발췌 본문
Physics-Informed Neural Networks (PINN)

GIST 오현석 교수님 Recent Trend in PINN and its Applications to NDT

포항공대 최민석 교수님 Recent Advances in Physics-informed Machine Learning

강의 정리 내용입니다.

- Deep Learning

데이터가 충분하다면, domain knowledge 없이 잘 예측. → 하지만 데이터가 충분한 경우가 많던가?에 대한 의문.
왜 잘되는지 모름
일반화 문제. 주어진 데이터 안에선 결과가 잘 나오는데 조금만 바운더리 넘어가도 결과가 잘 안나오는 문제(extrapolation)

\(\Rightarrow\) Physics를 결합하여 해결해보자!

(우측, 2nd order differential equation을 추가한 PINN)

Linka et al., “Bayesian physics informed neural networks for real-world nonlinear dynamical systems”, CMAME, 2022.

대부분의 경우, 중간처럼 some data + some physics 인 경우가 많음

Physics Knowledge + Deep Learning Model
- 대부분의 연구는 Differential Equation + ANN

- Solving Differential Equations Using NN

Forward problem과 Inverse problem이 있다.

작업 지시
**1)** PINN 강의 정리에서 딥러닝에 물리를 결합하자고 한 이유를 세 문장 이내로 설명하세요.
**2)** PINN 강의 정리에서 "포항공대 최민석 교수님"에서 시작해 "많던가?에 대한 의문."에서 끝나는 부분을 한 글자도 바꾸지 말고 다시 적으세요.

제공된 자료
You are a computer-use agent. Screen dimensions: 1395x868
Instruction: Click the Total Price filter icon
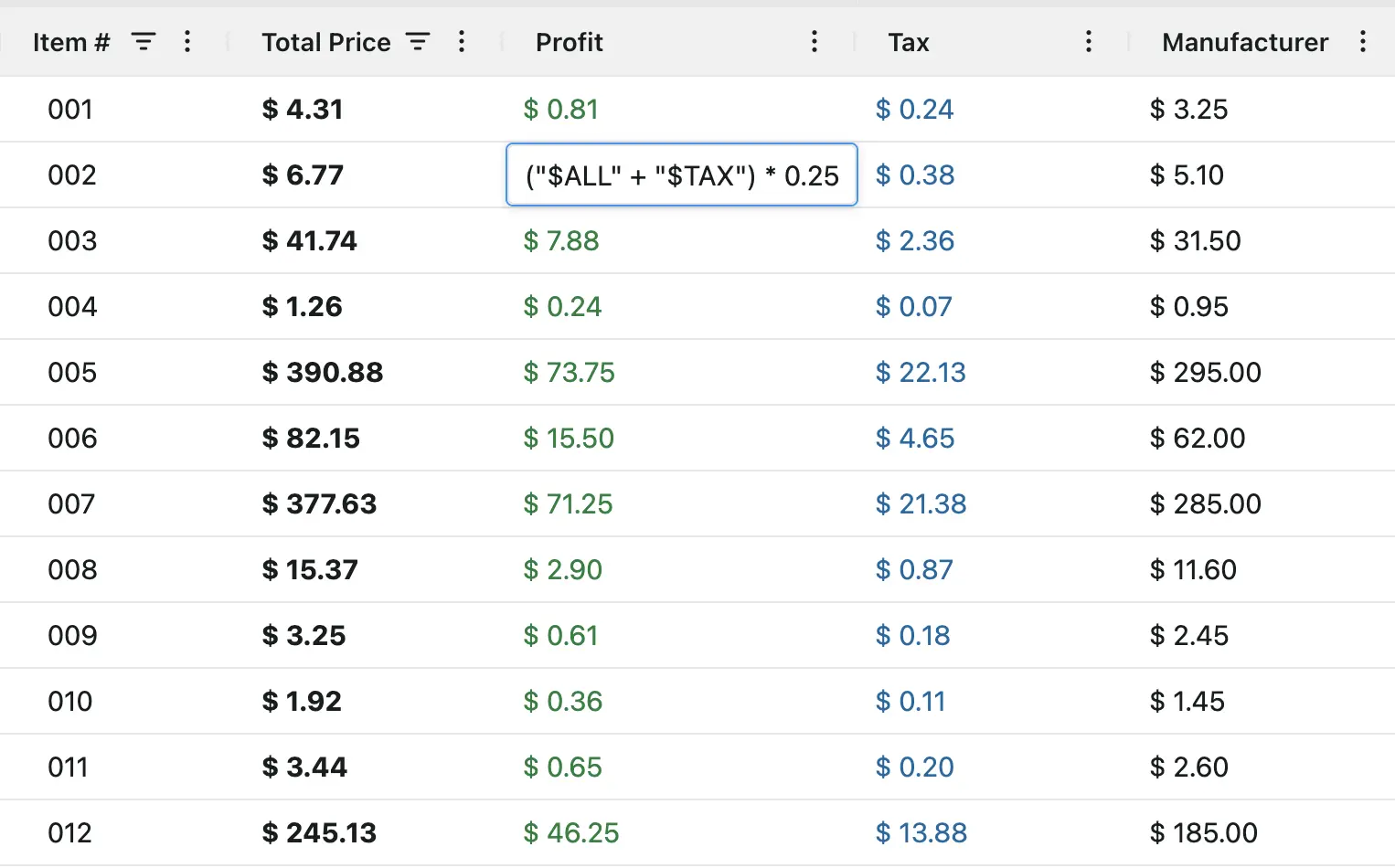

아래 해답
**1)** 딥러닝은 데이터가 충분하면 domain knowledge 없이도 잘 예측하지만, 실제로 데이터가 충분한 경우가 많은지는 의문입니다. 또한 왜 잘되는지 알 수 없고, 주어진 데이터 안에서는 결과가 좋아도 바운더리를 조금만 넘어가면 결과가 잘 나오지 않는 일반화(extrapolation) 문제가 있습니다. 이런 한계를 해결하려고 물리를 결합하자는 것입니다.

**2)**
포항공대 최민석 교수님 Recent Advances in Physics-informed Machine Learning

강의 정리 내용입니다.

- Deep Learning

데이터가 충분하다면, domain knowledge 없이 잘 예측. → 하지만 데이터가 충분한 경우가 많던가?에 대한 의문.